Re: root knowledge

yeongw@spartacus.psi.com Tue, 12 May 1992 16:29 UTC

Received: from nri.nri.reston.va.us by ietf.NRI.Reston.VA.US id aa24206; 12 May 92 12:29 EDT
Received: from nri.reston.va.us by NRI.Reston.VA.US id aa17772; 12 May 92 12:35 EDT
Received: from bells.cs.ucl.ac.uk by NRI.Reston.VA.US id aa17750; 12 May 92 12:35 EDT
Received: from spartacus.psi.com by bells.cs.ucl.ac.uk with Internet SMTP id <g.23173-0@bells.cs.ucl.ac.uk>; Tue, 12 May 1992 15:59:07 +0100
Received: from localhost by spartacus.psi.com (5.61/1.3-PSI/PSINet) id AA00492; Tue, 12 May 92 10:58:52 -0400
Message-Id: <9205121458.AA00492@spartacus.psi.com>
To: osi-ds@cs.ucl.ac.uk
Subject: Re: root knowledge
Cc: yeongw@psi.com
Reply-To: osi-ds@cs.ucl.ac.uk
In-Reply-To: Your message of Tue, 12 May 92 12:40:29 -0000. <199205121240.AA16195@mitsou.inria.fr>
Date: Tue, 12 May 1992 10:58:50 -0400
From: yeongw@spartacus.psi.com

This message actually has nothing to do with the management and
distribution of root knowledge. But Christian made a statement that
I absolutely feel obliged to comment on.

**********

__AIM__
Reproduce the message above word for word, from "This message actually" to "to comment on.". The records that come next have no connection to the message above.

**********

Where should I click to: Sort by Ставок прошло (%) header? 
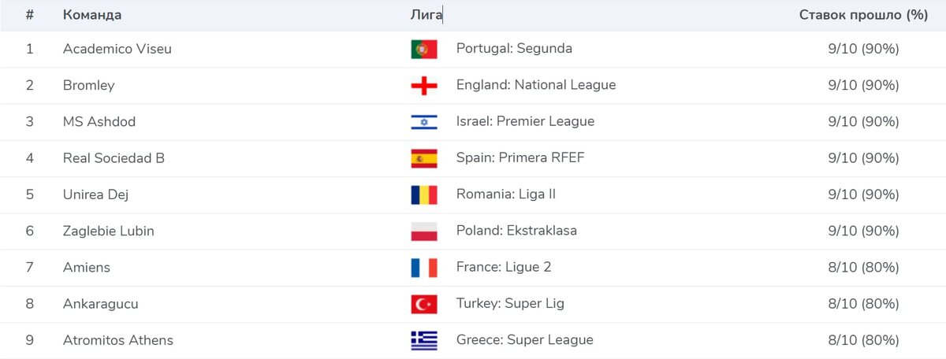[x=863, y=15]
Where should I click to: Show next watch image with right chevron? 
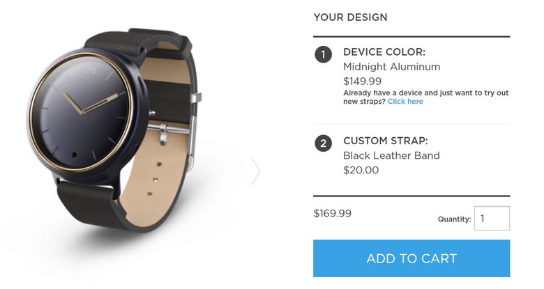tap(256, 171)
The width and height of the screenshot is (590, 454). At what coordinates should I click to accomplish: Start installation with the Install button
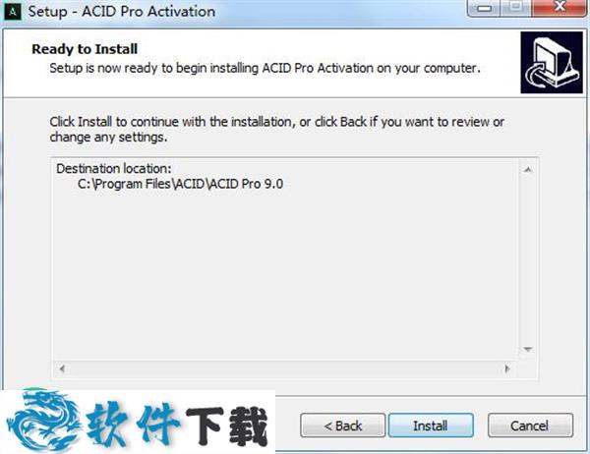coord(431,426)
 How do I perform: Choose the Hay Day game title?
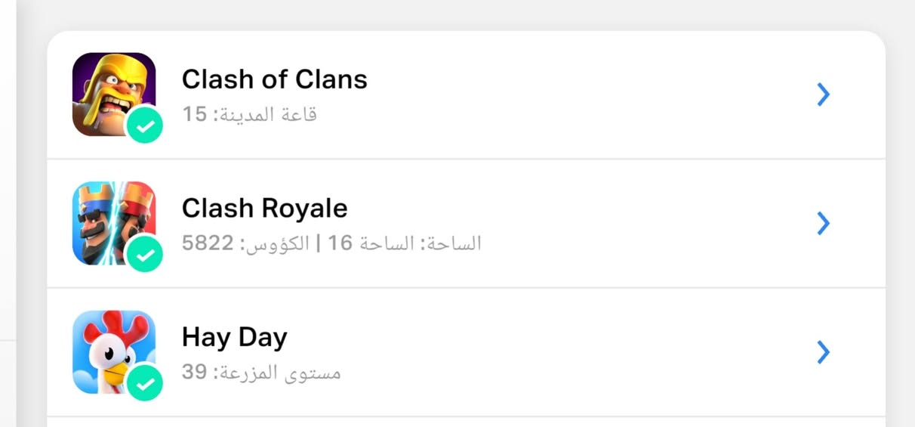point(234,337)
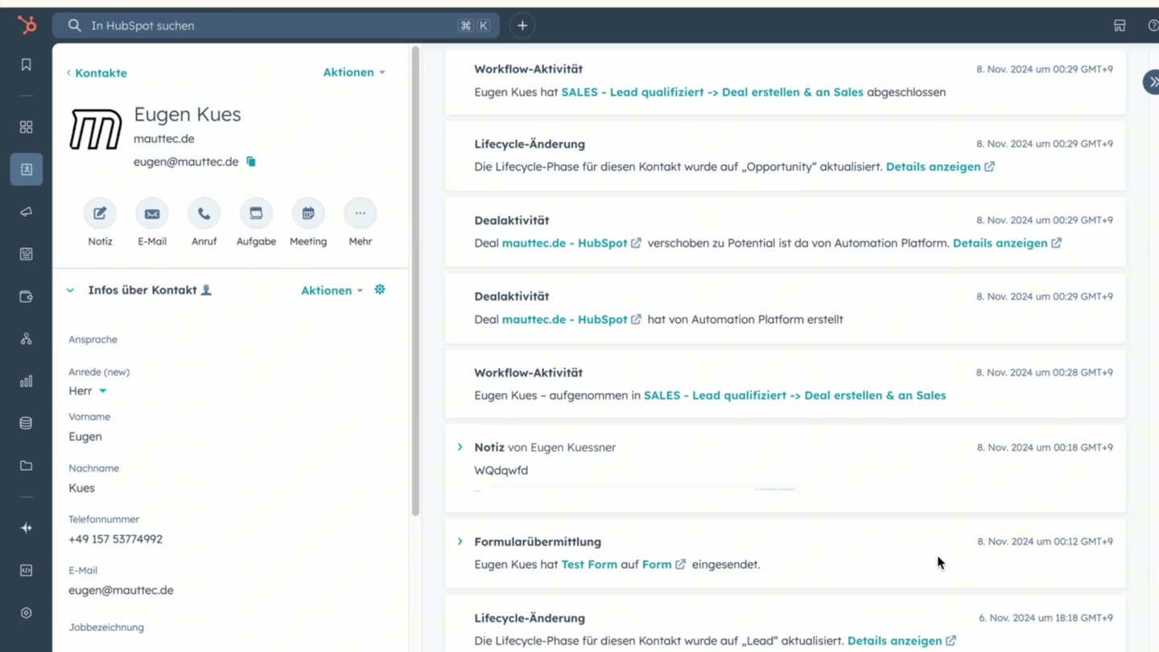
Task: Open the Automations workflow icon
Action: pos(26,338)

**********

__OUTPUT FOR THIS EXERCISE__
This message actually has nothing to do with the management and
distribution of root knowledge. But Christian made a statement that
I absolutely feel obliged to comment on.